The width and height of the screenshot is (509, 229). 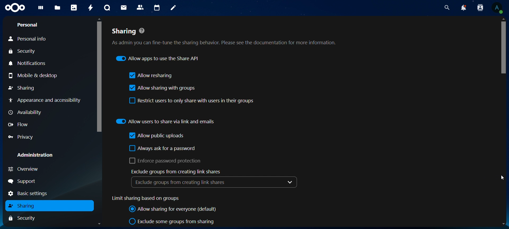 What do you see at coordinates (29, 39) in the screenshot?
I see `personal info` at bounding box center [29, 39].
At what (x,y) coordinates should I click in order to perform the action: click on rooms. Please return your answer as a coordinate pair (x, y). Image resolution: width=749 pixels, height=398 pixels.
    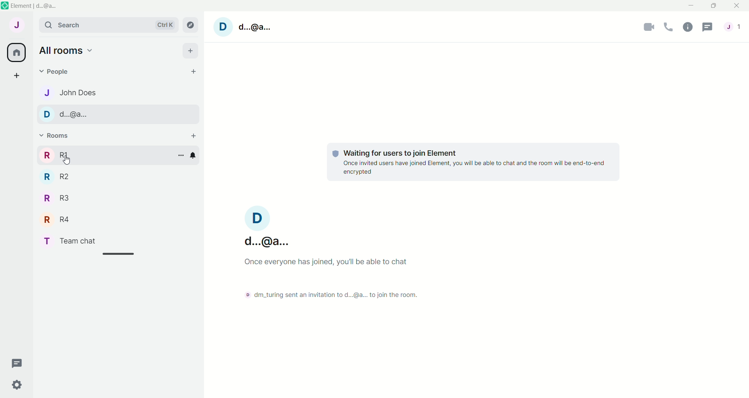
    Looking at the image, I should click on (67, 155).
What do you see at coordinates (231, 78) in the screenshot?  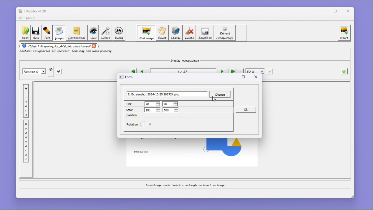 I see `minimize` at bounding box center [231, 78].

▸ What is being asked:
Could you copy the listing word for word, starting at the line that contains "At what (x,y)" and stopping after the line that contains "Looking at the", with any pictures left out?

▸ Answer in full:
At what (x,y) coordinates should I click in order to perform the action: click on rooms. Please return your answer as a coordinate pair (x, y). Image resolution: width=749 pixels, height=398 pixels.
    Looking at the image, I should click on (67, 155).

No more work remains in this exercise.